Die Vergangenheit ist nicht tot. Sie ist nicht einmal vergangen. Sagt man. Mit Recht. Die Restitution des Hakoah-Sportplatzes, der Schutz städtischen Grünraums – und warum es ein Fortschritt ist, wenn man einander „nur mehr“ nicht versteht: Protokoll eines Augarten-Anrainers.

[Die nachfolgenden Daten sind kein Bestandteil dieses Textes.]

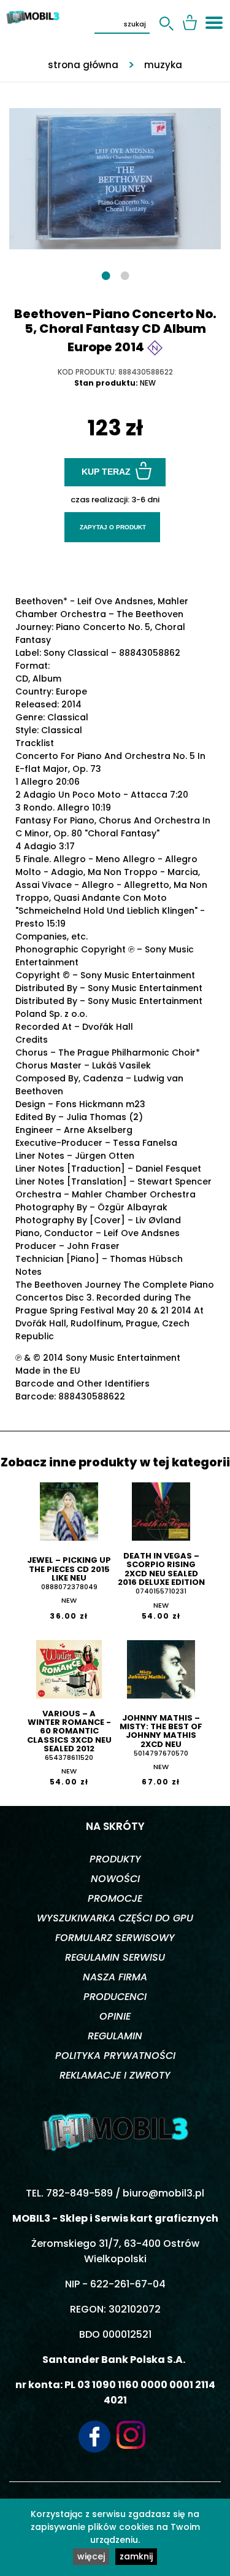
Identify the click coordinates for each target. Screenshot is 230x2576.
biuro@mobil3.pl (163, 2193)
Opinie (115, 2016)
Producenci (115, 1997)
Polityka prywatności (115, 2056)
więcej (91, 2556)
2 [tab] (124, 275)
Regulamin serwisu (115, 1957)
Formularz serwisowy (115, 1938)
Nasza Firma (115, 1977)
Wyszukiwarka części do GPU (115, 1918)
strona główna (83, 64)
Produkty (115, 1859)
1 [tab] (105, 275)
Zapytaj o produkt (113, 527)
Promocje (115, 1898)
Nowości (115, 1879)
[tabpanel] (115, 172)
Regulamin (115, 2036)
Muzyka (163, 64)
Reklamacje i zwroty (115, 2075)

Rex, Hasso, Tasso? Vielleicht Rambo. Ja, Rambo könnte er heißen. Rambo wedelt. Herrchen wirft Tennisball, Rambo apportiert. Herrchen wirft Tennisball, Rambo apportiert. Welch ein Hundeleben, hier, in der Hundeverbotszone. Zugegeben, Rambo und Herrchen sind nicht zum Vergnügen da. Nicht nur. Sie sollen die Zwi-Perez-Chajes-Schule bewachen, Kindergarten, Volksschule und Gymnasium der Israelitischen Kultusgemeinde, die sich dicht an den Wiener Augarten schmiegt. Gleich jenseits der Augarten-Mauer hat man für das Wachpersonal eine graue Zelle mit düster getönten Fensterscheiben aufgestellt und für Rambo & Co einen schmalen Streifen Wiese abgezäunt; aber welchen Hund und welches Herrchen sollte es schon auf den paar Quadratmetern halten, wo gleich nebenan eine Augarten-Wiese lockt. Hundeverbot hin oder her. So ein Wachhund ist schließlich nicht irgendein Hund.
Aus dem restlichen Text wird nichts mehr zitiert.